L’INAUGURAZIONE E IL DISASTRO
Al momento della partenza molti invitati salirono a bordo all'ultimo momento. Il 10
agosto 1628 il Vasa issò le vele per il suo viaggio inaugurale poco al largo del
porto di Stoccolma dove era stato costruito. Appena fuori dal porto, dopo poche
miglia di percorso, una folata di vento lo fece inclinare su di un lato, ma con
perizia il timoniere riuscì a raddrizzarlo.
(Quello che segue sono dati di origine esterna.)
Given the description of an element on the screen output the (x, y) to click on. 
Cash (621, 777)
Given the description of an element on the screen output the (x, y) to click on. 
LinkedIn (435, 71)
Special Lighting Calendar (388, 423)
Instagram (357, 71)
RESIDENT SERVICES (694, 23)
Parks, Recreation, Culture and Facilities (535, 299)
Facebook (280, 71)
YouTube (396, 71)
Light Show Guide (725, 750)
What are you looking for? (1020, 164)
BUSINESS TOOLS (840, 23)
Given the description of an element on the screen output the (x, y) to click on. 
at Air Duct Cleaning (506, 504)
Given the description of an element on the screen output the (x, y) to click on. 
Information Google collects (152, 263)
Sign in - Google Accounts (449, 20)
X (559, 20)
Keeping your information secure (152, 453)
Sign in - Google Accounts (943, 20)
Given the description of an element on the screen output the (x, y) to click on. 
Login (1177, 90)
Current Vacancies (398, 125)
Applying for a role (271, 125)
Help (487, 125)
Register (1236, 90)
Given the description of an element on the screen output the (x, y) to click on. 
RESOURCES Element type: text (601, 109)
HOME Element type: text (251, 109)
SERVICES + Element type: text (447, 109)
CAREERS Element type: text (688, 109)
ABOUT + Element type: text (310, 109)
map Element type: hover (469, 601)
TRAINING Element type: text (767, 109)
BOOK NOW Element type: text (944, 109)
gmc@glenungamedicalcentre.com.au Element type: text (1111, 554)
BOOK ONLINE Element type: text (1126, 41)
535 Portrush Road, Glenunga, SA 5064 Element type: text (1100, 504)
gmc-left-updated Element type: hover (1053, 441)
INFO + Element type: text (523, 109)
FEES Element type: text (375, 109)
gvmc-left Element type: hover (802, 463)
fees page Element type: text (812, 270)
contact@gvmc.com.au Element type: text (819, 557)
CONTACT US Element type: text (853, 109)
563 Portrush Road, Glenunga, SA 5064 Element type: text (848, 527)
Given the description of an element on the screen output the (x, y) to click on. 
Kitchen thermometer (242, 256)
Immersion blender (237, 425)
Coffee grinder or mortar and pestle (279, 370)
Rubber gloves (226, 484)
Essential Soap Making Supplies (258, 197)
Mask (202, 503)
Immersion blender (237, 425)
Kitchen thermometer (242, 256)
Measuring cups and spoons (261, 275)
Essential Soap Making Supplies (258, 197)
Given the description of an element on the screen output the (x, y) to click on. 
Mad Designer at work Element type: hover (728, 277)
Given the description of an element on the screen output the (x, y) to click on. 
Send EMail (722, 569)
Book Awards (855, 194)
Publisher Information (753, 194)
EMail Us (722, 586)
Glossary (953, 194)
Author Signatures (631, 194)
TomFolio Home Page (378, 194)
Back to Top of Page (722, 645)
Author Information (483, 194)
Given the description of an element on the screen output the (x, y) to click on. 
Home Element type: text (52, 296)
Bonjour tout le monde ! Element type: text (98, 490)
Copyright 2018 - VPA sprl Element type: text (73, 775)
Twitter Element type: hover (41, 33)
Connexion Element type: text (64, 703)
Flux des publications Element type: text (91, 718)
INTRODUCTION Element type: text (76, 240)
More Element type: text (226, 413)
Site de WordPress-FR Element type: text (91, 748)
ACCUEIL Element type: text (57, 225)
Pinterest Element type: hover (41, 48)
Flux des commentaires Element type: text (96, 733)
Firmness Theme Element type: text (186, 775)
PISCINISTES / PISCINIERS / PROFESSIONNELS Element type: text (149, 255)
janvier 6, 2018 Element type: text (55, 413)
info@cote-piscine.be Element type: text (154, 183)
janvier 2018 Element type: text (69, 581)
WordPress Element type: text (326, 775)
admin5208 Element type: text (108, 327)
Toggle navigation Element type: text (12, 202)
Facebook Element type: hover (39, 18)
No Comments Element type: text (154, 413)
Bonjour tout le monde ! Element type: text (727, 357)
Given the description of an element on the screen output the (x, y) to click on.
Una seconda folata di vento però lo inclinò nuovamente e l'acqua iniziò ad
entrare nello scafo attraverso i portelli dei cannoni. La nave affondò molto
rapidamente, adagiandosi su di un fondale fangoso poco profondo; le
vittime del naufragio furono forse 50, comunque molti di meno di quanti ci
si potesse attendere, dato che i marinai a bordo temevano e si
attendevano un tale tipo di evento.
L’INCHIESTA
Immediatamente il re pretese la istituzione di una commissione di inchiesta per
chiarire le colpe del disastro; la commissione, ovviamente, non raggiunse mai
alcun risultato. Un notabile fu maliziosamente interpellato da un diplomatico
straniero sulle cause del disastro, e pare abbia risposto: solo Dio, ...ed il re,
possono conoscere le cause...
A breve termine dall'affondamento, nell'ottobre del 1663, una buona parte
dei preziosi cannoni in bronzo venne recuperata grazie ad una magistrale
opera di ingegneria idraulica, con l'uso di una campana subacquea.
L'accesso ai cannoni rese però necessaria la demolizione di ponti e delle
strutture sovrastanti.
CONCLUSIONI
Cosa causò questo disastro nazionale? Si sapeva che la Vasa era instabile e non
portava abbastanza zavorra, poiché non c’era sufficiente spazio. Inoltre i portelli
bassi erano pericolosamente vicini all’acqua. La nave era pesante in alto e non
aveva passato le prove di stabilità iniziali. Tali prove consistevano nell’ordinare a
30 uomini di correre da una murata all’altra per causare il rollio della nave. Non
c’era tempo e il Re, a quel tempo in Polonia,
ordinò che la Vasa facesse
vela comunque.
Essa doveva aiutare una
operazione di blocco.
Per scoprire i motivi del capovolgimento della Vasa e perché era stata così
malamente costruita, dopo il disastro fu ordinata una inchiesta, al termine della
quale nessuno fu ritenuto responsabile per l’affondamento. Il Re Gustavo II
Adolfo ebbe una parte nel disastro. Egli avrebbe forzato i costruttori ad ingrandire
la Vasa per farle portare due ponti cannoni completi. Egli dette questo ordine nei
primi tempi della costruzione della Vasa, ma non era possibile costruire la Vasa
con due ponti armati e renderla marina. Il costruttore aveva sempre avuto in
mente un solo ponte.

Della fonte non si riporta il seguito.